GELELİM MÜZE KONUSUNA
Kıyas yapmak ne kadar doğru olur bilemem ama ifadeyi çarpıcı hale getirmek için diyorum ki: Bir ülke için füze ne ise müze de odur!
İzah edeyim Füze; size bugün yapılacak bir saldırıyı bertaraf etme imkanı sunarken; müze; size dününüzü unutturma adına yapılacak saldırıları önler. Ki, her zaman yeni, yepyeni bir füzeye sahip olabilirsiniz ama her zaman eski ama çok eski bir müzeye sahip olamazsınız!
Bu yazı, meramımı anlatmaya çalıştığım ama anlatmakta zorlandığım bir yokuşa sürdü beni. Nefeslenmek için derim ki;
Yozgata kurulacak Basın Müzesi vardı
Başkan Başer gitmeden Cemiyete söz verdi
Yeni Başkan Arslan da üzerinde durdu
Ne olduysa sonradan müzeye füze düştü!
Müze konusuna girmiş olmanın rahatlığı ile yazmaya devam edeyim.

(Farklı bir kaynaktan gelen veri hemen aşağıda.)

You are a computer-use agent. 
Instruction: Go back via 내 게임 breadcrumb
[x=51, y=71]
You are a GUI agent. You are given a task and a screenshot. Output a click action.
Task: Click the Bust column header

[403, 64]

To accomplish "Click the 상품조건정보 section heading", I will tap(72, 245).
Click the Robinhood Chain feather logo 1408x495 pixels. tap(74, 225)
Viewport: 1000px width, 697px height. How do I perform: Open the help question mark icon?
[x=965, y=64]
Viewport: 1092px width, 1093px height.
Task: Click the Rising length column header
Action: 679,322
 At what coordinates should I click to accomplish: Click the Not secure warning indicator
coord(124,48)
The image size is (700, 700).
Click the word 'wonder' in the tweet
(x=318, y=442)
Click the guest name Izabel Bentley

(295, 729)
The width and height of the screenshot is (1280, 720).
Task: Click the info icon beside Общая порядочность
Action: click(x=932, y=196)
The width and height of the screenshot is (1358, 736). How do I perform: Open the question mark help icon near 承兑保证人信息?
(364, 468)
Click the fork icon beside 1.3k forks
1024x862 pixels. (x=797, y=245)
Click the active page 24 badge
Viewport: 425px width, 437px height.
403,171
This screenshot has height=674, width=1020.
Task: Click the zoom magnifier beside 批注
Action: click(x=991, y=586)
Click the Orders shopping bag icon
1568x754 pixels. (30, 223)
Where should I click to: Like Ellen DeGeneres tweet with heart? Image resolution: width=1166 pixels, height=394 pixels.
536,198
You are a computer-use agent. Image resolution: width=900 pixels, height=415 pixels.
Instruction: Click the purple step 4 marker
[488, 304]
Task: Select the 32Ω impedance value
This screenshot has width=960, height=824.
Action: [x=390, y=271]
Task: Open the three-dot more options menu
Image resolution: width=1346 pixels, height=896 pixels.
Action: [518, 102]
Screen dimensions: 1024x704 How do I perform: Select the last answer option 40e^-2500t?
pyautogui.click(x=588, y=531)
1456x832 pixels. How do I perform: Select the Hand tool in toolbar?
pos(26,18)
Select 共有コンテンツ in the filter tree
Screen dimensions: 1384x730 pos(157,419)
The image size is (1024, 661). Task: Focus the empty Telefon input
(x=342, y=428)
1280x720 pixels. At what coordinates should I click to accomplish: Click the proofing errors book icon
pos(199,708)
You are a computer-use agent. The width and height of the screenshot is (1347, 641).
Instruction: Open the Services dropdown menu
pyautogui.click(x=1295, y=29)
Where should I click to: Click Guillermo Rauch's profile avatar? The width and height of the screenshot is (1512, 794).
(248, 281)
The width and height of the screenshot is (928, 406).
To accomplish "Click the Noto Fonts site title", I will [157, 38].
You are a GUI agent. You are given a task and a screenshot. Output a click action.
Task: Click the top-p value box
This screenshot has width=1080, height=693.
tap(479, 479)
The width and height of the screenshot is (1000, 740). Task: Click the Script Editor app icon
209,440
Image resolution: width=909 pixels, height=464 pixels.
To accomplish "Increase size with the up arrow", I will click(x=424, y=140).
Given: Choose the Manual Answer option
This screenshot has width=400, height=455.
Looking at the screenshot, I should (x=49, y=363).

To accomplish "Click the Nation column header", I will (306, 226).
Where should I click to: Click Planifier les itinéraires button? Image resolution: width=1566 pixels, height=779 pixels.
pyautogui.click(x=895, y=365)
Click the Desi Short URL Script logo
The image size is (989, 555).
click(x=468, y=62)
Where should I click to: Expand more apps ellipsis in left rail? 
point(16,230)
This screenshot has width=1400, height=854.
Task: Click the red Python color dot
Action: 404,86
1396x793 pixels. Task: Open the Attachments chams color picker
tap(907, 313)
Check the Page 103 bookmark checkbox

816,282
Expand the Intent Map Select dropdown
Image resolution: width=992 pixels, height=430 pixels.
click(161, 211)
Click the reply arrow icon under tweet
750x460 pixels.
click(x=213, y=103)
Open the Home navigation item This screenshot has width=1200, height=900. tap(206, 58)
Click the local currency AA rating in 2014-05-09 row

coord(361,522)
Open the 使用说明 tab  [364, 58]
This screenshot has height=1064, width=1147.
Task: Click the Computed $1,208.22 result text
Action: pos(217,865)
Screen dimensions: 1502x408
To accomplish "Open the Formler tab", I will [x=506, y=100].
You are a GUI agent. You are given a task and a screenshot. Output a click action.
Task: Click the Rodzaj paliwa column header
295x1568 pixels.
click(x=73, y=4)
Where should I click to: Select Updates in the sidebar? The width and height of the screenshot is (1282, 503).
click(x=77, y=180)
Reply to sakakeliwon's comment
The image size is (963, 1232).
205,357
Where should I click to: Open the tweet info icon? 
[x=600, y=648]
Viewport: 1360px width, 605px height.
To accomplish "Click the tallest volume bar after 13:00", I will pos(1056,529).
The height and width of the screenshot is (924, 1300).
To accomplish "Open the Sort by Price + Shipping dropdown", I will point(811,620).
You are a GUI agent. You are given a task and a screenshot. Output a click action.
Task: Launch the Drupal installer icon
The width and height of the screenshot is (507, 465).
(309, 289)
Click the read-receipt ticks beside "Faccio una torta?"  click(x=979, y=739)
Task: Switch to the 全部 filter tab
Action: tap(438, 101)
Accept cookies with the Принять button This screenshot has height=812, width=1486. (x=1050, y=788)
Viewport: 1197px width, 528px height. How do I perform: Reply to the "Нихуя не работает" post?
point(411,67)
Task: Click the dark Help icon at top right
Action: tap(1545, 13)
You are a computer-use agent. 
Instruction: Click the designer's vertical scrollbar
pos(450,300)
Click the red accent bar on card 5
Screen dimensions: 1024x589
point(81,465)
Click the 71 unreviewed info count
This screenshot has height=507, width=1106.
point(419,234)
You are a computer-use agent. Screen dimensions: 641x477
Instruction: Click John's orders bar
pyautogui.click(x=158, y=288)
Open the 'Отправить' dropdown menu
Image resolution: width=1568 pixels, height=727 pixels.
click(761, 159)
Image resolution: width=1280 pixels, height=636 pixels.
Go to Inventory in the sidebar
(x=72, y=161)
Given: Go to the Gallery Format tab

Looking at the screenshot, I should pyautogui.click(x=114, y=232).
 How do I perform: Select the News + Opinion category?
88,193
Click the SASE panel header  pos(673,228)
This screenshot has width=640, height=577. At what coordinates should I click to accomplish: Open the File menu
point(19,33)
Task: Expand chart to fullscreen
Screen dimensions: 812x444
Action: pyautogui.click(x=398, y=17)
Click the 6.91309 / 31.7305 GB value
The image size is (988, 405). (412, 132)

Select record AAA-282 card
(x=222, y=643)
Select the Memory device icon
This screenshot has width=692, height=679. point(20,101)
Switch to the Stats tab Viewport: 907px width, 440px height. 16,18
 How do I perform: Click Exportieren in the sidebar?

Son bir-iki yılda Kültür Bakanlığının desteklediği ve Kültür Sanat Muhabirleri Derneği tarafından düzenlenen Kültür Sanat Buluşmaları etkinliği çerçevesinde İstanbul, Eskişehir, Mardin, Bursa, Edirne, Kastamonu, Samsun, Ağrı gibi şehirleri görme ve bu illerimizdeki zengin kent müzelerini gezme imkanım oldu. Şunu söyleyip Yozgata geleyim: Her şehir kendi dününe dair ne varsa bunları toplama, koruma, sergileme ve geleceğe aktarma adına tüm imkanlarını seferber ediyor
Yozgatın az bilinen bir gerçeği var; (küçümseme adına söylemiyorum) Yozgat; bir amele ya da kapıcı çıkaran şehir değil, bunlarla birlikte bağrından çok sayıda şair, yazar, gazeteci ve televizyoncu çıkarmış bir kenttir. Taa Osmanlı döneminde ilk Türkçe gazeteyi yayımlayan kişinin Yozgatlı Çapanzade Ağah Efendi olması ve bugün Türk basınının yazılı, görsel, işitsel ve sosyal medya alanında çalışan çok sayıdaki ünlü-ünsüz ismin nüfus cüzdanında Yozgat yazması bu kadim şehir adına öne çıkarılması ve övünülmesi gereken bir özellik. Bu övüncün en kestirme ve etkili yolunun bir Yozgat Basın Müzesi kurmak olduğuna inanan Yozgat Gazeteciler Cemiyeti, Başkan Osman Hakan Kiracı öncülüğünde başlattığı girişimden olumlu sonuç aldı. Buna göre, Yozgat eski Belediye Başkanı Yusuf Başerin desteği ile proje Belediye Meclisince de kabul gördü ve süreç başladı Yazılanlardan, anlatılanlardan edindiğim izlenime göre, yeni Başkan Kazım Arslan, önce ilgi gösterdiği, projeyi akamete uğratan bir süreç başlattı.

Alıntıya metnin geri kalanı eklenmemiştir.